| WORK INSTRUCTIONS |
Needed from the data below: every line from the one with "You are a computer-use" up to and including the one with "Instruction: Select the", repeated exactly and with nothing else.

| RECORDED INFORMATION |
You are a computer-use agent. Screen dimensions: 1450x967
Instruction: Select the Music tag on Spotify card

...

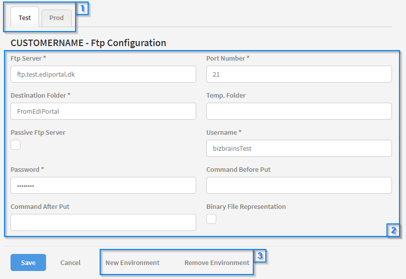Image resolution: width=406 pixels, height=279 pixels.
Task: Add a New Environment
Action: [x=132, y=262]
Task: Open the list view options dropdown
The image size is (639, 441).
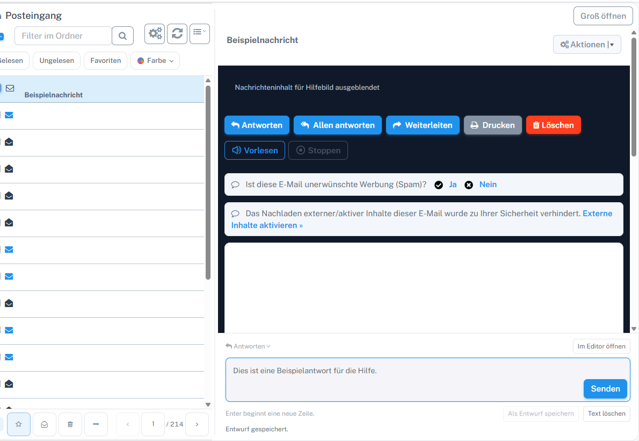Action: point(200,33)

| RESPONSE |
You are a computer-use agent. Screen dimensions: 1450x967
Instruction: Select the Music tag on Spotify card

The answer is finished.